In response to Members’ questions and observations, the following points were made:

 

·         Initially the Ranox testing kits had been put to one side as there were questions regarding their safety, and the subsequent withdrawal of these test kits had led to some delays. Issues had now been resolved. It was reported that issues were starting to arise in terms of the results of tests being provided, with waits of over a week in some cases. This had become a national issue over the last few weeks, with some staff taking another test before results of the previous test were known. Figures shown were for staff who were asymptomatic, as staff with symptoms would be referred to other testing routes.

·         Also, it was reported there were delays in labs, and on occasion some samples going out of date as they were time limited. The Strategic Director sat on the national advisory group and testing group on behalf of the Association of Directors of Adult Social Care Services (ADASS), and issues were being flagged with the national team. Homes were being encouraged to test on a Friday or Saturday when labs seemed to have more capacity.

·         The frequency of testing policy had been introduced at a time when Leicester had a high number of cases. As Leicester when down to low positivity rates, thought would be given to the frequency of testing, but the key question was at what point in the infection rate should proactive testing be stopped, and there was almost a Human Rights issue whether it was appropriate to subject people to an unpleasant testing experience in a situation where it was thought the prevalence of an infection rate was so low they would almost certainly not be positive, and the testing regime was placing a heavy burden on care homes. The decision to end testing would be a national one and advice would be sought from Public Health when needed.

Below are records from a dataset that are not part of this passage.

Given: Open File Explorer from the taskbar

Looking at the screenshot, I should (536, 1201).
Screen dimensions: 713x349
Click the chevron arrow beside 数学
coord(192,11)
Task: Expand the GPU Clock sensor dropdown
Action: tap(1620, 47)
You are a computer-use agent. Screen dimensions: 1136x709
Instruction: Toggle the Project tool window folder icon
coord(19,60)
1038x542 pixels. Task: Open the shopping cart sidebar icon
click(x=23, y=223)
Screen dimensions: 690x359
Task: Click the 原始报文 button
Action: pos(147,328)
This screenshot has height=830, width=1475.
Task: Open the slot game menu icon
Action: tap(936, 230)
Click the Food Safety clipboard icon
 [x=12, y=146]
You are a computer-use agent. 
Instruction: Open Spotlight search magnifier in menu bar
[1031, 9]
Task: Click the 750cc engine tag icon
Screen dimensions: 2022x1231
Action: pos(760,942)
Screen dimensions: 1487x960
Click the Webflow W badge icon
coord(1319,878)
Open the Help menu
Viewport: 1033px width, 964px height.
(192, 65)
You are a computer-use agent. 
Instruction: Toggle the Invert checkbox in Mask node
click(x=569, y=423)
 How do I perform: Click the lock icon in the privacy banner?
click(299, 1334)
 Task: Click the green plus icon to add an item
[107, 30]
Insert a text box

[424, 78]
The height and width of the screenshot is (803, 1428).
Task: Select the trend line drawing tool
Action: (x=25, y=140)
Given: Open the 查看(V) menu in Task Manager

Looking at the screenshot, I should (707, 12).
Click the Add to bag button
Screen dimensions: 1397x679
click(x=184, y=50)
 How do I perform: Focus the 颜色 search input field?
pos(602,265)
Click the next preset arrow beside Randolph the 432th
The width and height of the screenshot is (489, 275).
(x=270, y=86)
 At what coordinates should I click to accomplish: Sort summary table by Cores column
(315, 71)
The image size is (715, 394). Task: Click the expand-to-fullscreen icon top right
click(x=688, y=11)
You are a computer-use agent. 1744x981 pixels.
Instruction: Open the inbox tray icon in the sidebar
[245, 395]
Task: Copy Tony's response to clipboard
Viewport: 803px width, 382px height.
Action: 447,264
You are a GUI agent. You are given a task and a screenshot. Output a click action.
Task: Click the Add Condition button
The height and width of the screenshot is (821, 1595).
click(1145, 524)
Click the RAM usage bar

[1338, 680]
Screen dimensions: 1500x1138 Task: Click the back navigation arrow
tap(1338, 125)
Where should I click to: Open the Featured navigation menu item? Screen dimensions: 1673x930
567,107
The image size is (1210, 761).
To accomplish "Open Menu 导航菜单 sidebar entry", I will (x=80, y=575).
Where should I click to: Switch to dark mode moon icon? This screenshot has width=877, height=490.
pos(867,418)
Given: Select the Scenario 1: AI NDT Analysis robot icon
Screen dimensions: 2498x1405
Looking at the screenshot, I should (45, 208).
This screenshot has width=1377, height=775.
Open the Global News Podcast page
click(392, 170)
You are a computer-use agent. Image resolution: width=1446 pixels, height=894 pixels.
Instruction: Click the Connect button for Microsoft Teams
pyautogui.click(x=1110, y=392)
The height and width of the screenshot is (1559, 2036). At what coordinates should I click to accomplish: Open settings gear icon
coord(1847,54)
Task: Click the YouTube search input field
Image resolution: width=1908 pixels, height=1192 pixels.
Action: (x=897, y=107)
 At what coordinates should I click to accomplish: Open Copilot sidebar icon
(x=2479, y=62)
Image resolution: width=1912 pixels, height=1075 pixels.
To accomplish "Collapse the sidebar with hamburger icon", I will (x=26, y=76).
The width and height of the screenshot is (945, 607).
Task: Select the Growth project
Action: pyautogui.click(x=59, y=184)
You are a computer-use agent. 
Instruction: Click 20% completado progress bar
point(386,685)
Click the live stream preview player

·         The report showed that slightly more than half of staff were tested each week, but it was unclear if it was the same staff members or different staff due to shift patterns, as the national system had no way of identifying this. Although the authority collected data from care homes directly this was only able to establish how many staff were tested, not which staff. It was noted that care homes received no additional funding for testing. If staff were called in for a test on their day off, it was not unreasonable for them to want to be paid. Further analysis would be undertaken on the data being received to find out what proportion of staff were being tested.

·         Emergency PPE was available from the Local Resilience Forum for distributing, but the arrangement was about to stop nationally.

·         With regards to care home culture and infection rate links, the authority mapped homes across the city and good intelligence was gathered. It was reported there was no evidence to link the culture in a home with Covid-19 outbreaks.

·         At 4.8 in the report it was queried why the number of homes reported upon reduced from 135 to 103 in week 32. It was noted that when data was first collected in the lockdown areas it had included part of the county, which then switched in week 32 to reporting on city care homes only.

 

Councillor Russell, Deputy City Mayor, Social Care and Anti-Poverty gave recognition to the data collected by the authority to enable the reporting of information on infection rates daily. It was noted that the team had been working closely with care homes and had developed positive and constructive relationships but needed to continue to challenge care homes when required to. Councillor Russell want to place on record her thanks to the team who had worked tirelessly with the care homes.

 

The Chair commented that with all the work done so far, the authority was well prepared for the coming winter months. He asked that it be put on record the thanks and gratitude from the Commission be passed on to all the staff involved in ensuring infection rates were kept low, and the testing regime was strictly adhered to.

 

The Chair recommended that the report be noted and also recommended that a detailed report be presented to the Commission at a future meeting as stated at 2.5 in the Commission report.

 

AGREED:

that:

1.    The report and comments by the Scrutiny Commission be noted;

2.    A further detailed report on testing for supported living be presented to a future meeting of the Commission.